His study “Does Reimbursement Influence Chemotherapy Treatment For Cancer Patients?” co-authored with Dr. Craig C. Earle, was finally published in Health Affairs in 2006. This joint Michigan/Harvard study added to the ’smoking gun’ survey by Dr. Neil Love, “Patterns of Care.”

I wrote to both of them to ask if their study methodology on reimbursements influencing chemotherapy treatments, could be applied to reimbursements influencing radiation treatment?

Before the days and widespread use of Stereotatic, Gamma-Knife, Cyber-Knife, and the like, the most expensive treatment for postoperative brain surgery for a solitary brain metastasis was whole brain radiation. With the newer treatments, whole brain radiation was abandoned because of the substantial neurological deficits that resulted with its use, sometimes appearing a considerable time after treatment. Today, cutting-edge clinical practices use a more “focused” radiation field.

During the last twenty years when the preponderance of cancer care shifted from the institution-based, inpatient setting to community-based, ambulatory sites for treating the majority of the nation’s cancer patients, many of these community-based settings did not have the cutting-edge high-tech toys.

Was there an incentive for radiation oncologists at community cancer centers to chose whole brain radiation treatments, as these were the most expensive, for them? Could Newhouse’s methodology collect data documenting a clear association between reimbursement to radiation oncologists for whole brain radiation treatment which is based on how much incentive occurs to the radiation oncologist?

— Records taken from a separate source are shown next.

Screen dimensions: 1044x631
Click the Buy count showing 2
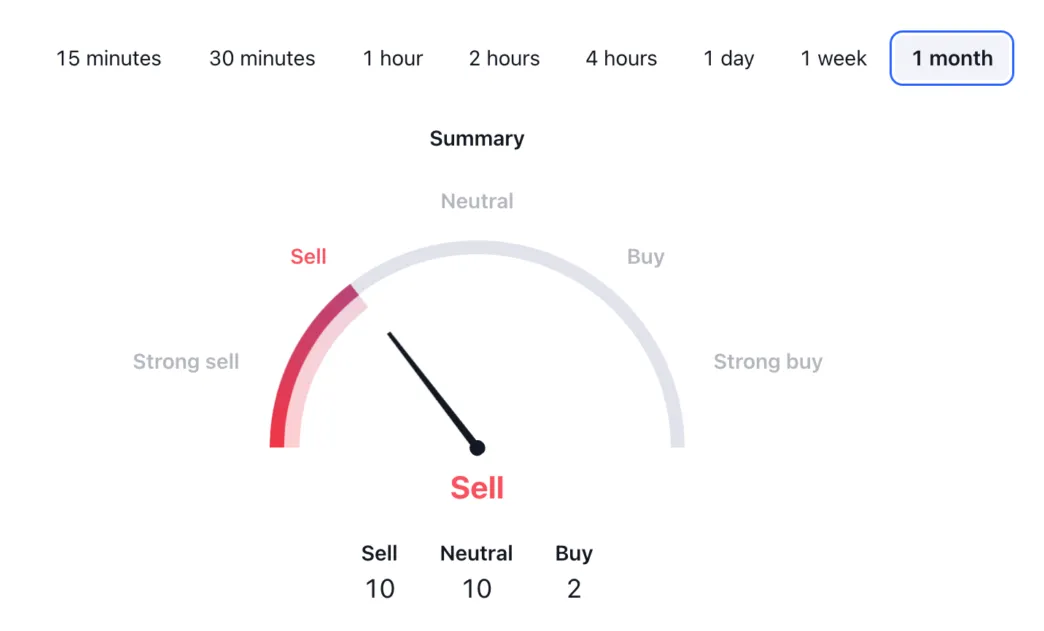pyautogui.click(x=573, y=589)
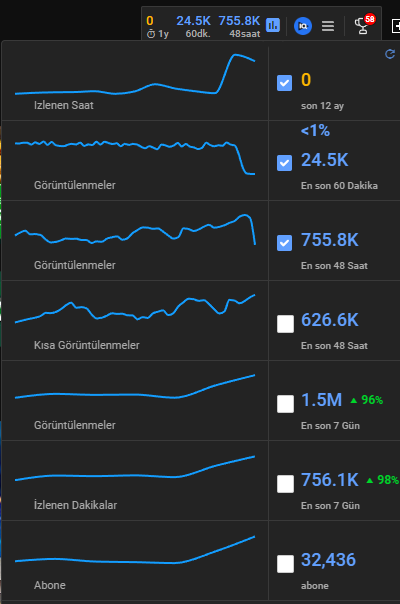The image size is (400, 604).
Task: Click the 24.5K 60dk. toolbar stat
Action: pyautogui.click(x=194, y=26)
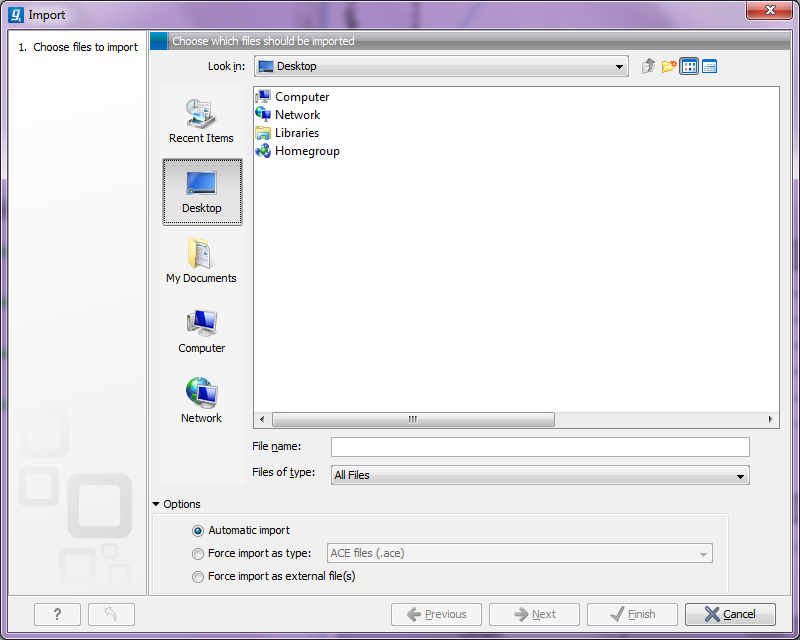The height and width of the screenshot is (640, 800).
Task: Select Force import as external file(s)
Action: [x=198, y=577]
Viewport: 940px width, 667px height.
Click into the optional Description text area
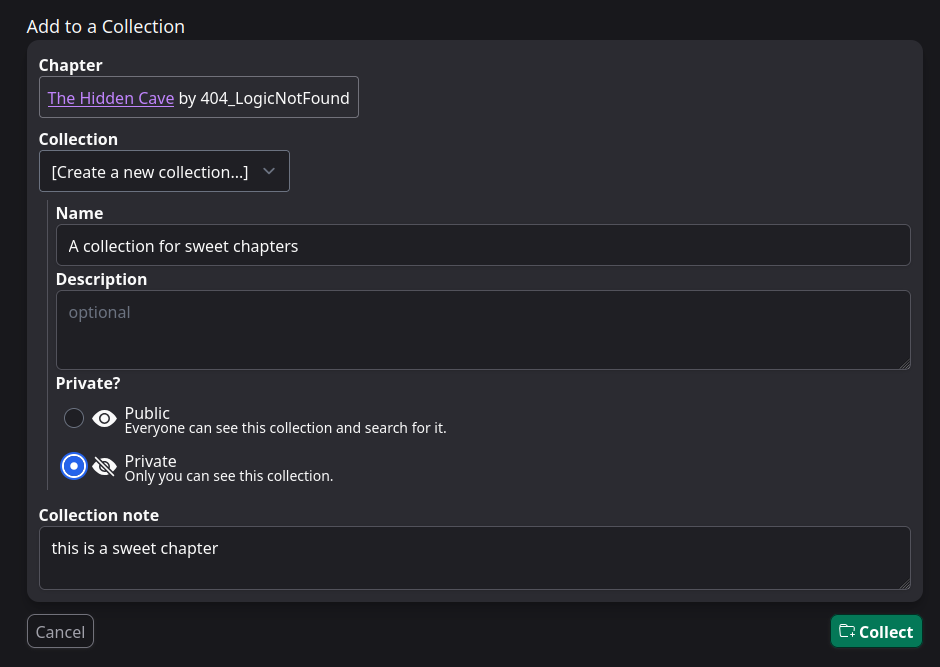(x=483, y=330)
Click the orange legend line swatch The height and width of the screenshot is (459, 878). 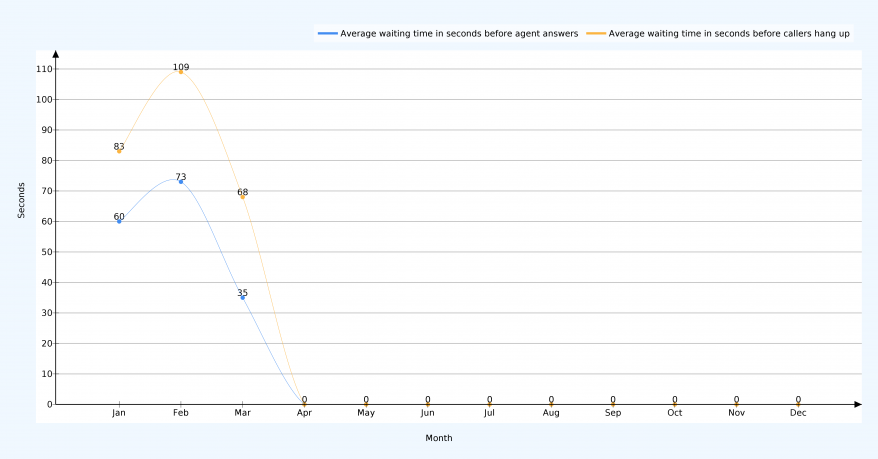595,33
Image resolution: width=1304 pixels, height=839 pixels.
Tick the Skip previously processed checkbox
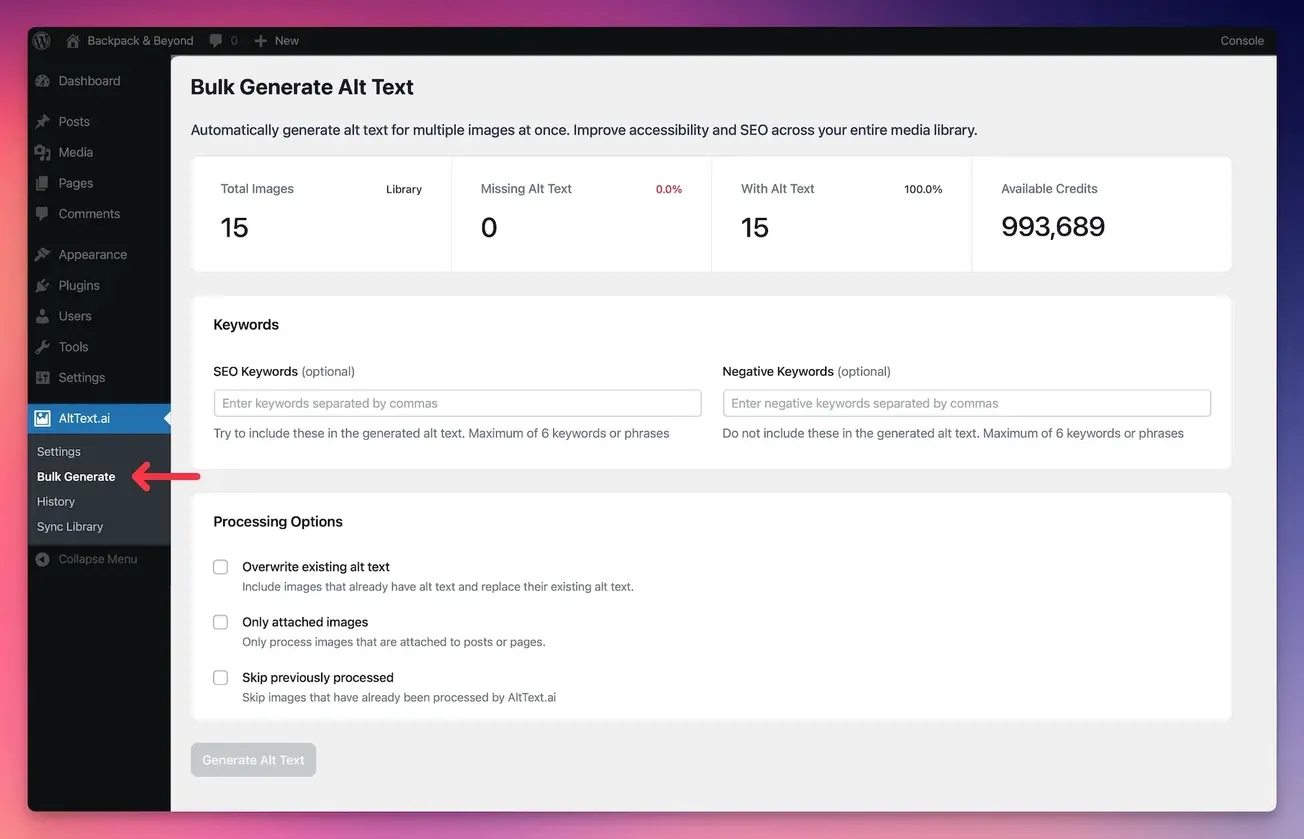[x=221, y=678]
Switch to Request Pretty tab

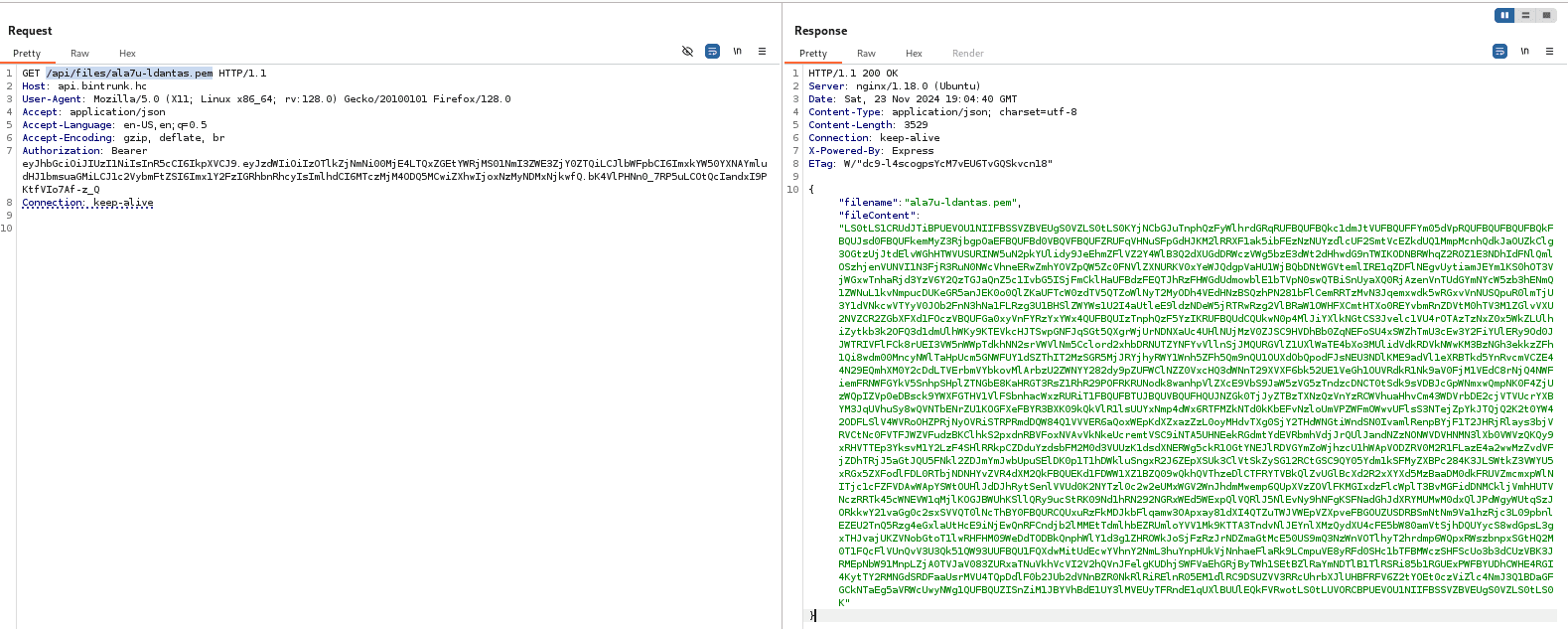27,54
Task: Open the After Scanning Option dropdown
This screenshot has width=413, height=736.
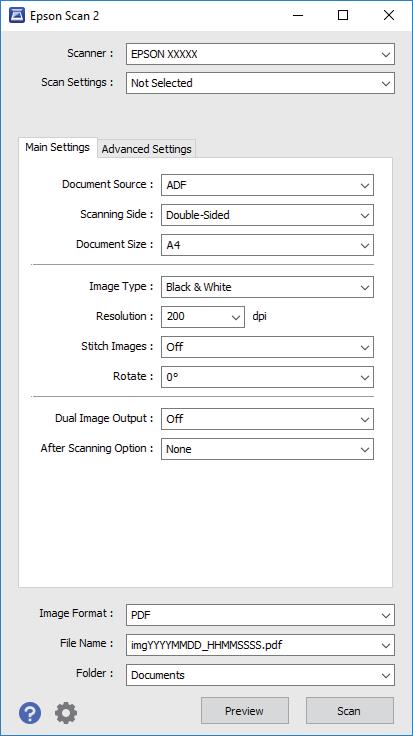Action: [267, 449]
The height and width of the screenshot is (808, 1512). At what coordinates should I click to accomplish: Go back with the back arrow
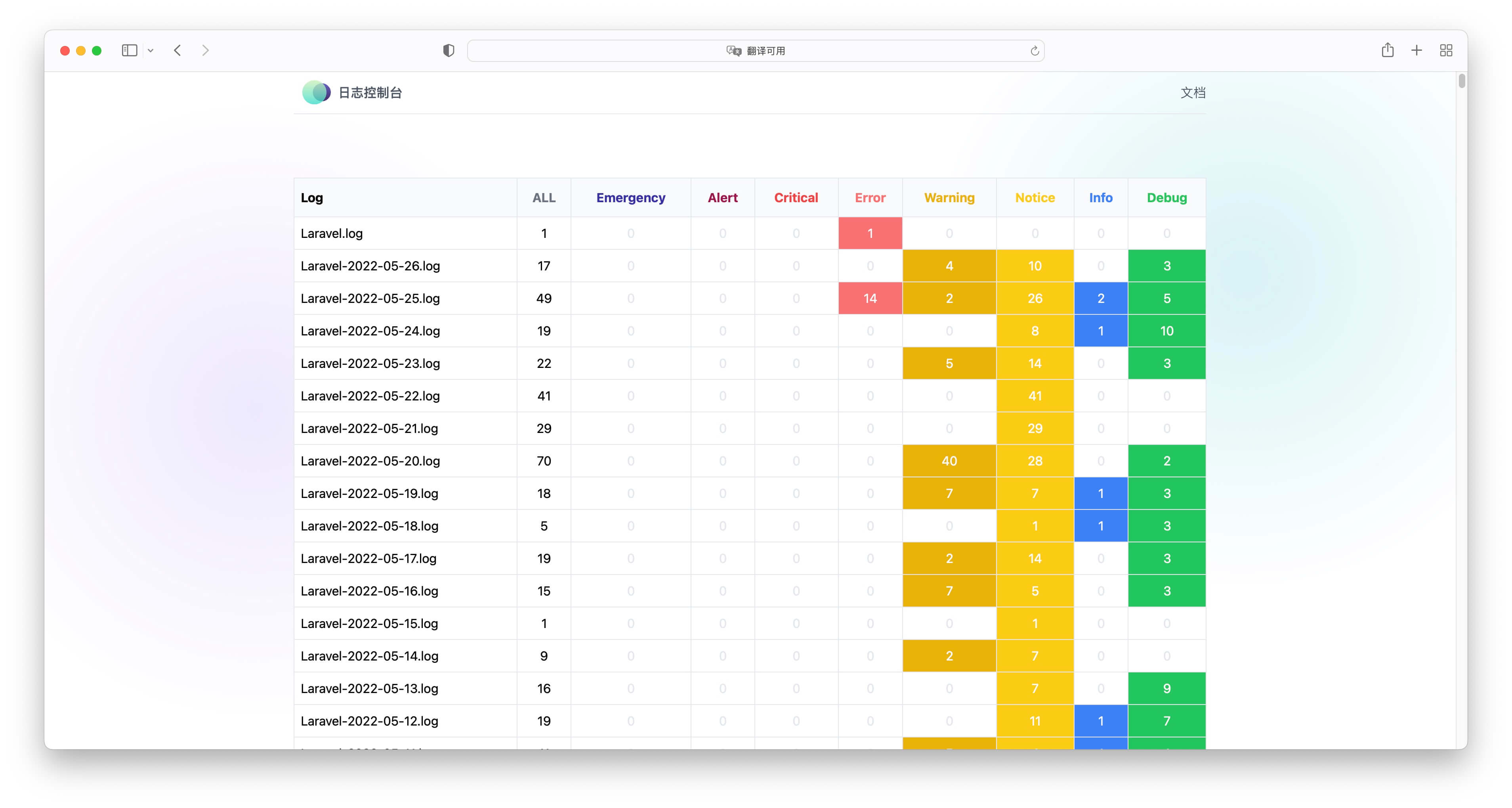(x=177, y=50)
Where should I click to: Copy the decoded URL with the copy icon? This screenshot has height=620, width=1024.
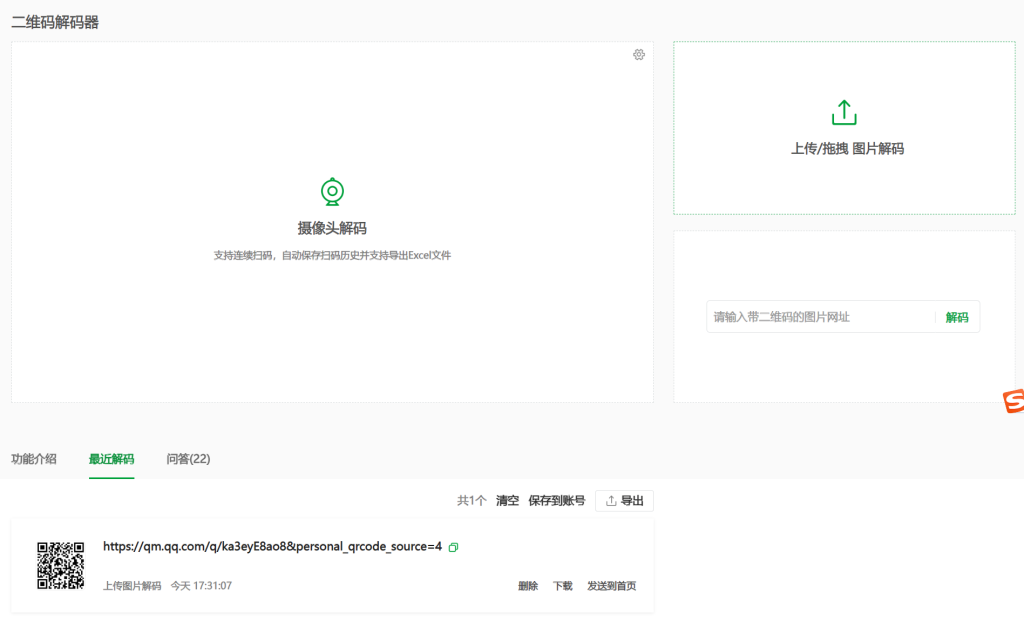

They thought that there were similar issues, but their methodology would be different because radiation isn’t something that individual doctors buy, sometimes at a discount, and then profit from if they’re reimbursed more for it, as in the case with chemotherapy.

They relied upon price variation across regions in Medicare, which was pseudo-random and had been eliminated. To their knowledge, there was no comparable price variation in radiology that they could have used.

However, they did mention a radiation oncologist in Michigan, who had done some work looking at the number of palliative fractions of radiation given to patients with advanced lung cancer as being a situation in which there is a lot of discretion on the part of the physicians: one fraction is as good as 10, but 10 will reimburse more. I’m not sure if he ever published or presented his results? Interesting!